(Problem to solve):
Whenever a line in the following entries includes "page", tally it. Report nothing except the final count.

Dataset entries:

⟨

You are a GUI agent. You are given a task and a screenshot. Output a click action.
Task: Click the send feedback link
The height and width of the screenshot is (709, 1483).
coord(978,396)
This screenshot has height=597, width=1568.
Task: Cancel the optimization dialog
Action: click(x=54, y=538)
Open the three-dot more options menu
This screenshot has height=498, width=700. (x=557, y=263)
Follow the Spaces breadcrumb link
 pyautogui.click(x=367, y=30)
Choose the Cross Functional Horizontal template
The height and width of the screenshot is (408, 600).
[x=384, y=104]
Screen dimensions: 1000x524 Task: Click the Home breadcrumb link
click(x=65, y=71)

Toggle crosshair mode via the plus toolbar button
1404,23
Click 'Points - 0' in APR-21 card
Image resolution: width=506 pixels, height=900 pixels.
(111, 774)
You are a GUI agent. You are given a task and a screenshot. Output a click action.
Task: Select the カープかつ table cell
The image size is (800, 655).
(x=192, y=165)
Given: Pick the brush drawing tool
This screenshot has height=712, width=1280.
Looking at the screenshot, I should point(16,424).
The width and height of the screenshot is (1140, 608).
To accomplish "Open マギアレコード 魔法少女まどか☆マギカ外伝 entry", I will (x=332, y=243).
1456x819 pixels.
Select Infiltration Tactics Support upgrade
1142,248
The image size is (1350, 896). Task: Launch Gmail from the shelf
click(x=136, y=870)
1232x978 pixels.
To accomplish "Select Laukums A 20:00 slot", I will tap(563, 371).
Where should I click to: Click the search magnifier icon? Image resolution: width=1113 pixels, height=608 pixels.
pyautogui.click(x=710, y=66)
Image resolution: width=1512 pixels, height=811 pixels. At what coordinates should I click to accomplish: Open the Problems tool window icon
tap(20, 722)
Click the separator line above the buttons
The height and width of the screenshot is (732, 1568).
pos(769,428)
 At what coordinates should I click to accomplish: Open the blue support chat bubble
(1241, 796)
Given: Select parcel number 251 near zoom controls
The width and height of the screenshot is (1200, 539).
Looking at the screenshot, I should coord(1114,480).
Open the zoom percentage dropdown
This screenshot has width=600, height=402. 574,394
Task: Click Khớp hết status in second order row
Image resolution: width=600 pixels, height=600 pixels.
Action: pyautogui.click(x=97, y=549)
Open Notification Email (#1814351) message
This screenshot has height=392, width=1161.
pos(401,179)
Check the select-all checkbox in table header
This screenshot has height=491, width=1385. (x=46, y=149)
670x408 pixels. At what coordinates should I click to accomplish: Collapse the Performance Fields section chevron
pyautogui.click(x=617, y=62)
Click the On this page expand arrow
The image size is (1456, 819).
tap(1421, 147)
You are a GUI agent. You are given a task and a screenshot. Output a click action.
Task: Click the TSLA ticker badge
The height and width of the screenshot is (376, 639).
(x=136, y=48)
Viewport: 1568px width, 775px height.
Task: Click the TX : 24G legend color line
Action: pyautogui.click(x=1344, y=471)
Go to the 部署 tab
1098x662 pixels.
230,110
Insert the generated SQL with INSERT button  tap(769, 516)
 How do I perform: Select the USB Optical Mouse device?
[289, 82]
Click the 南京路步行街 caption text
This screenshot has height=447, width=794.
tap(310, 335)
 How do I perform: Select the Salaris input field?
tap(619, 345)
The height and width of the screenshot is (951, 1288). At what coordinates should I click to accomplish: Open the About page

⟩

(Response):
2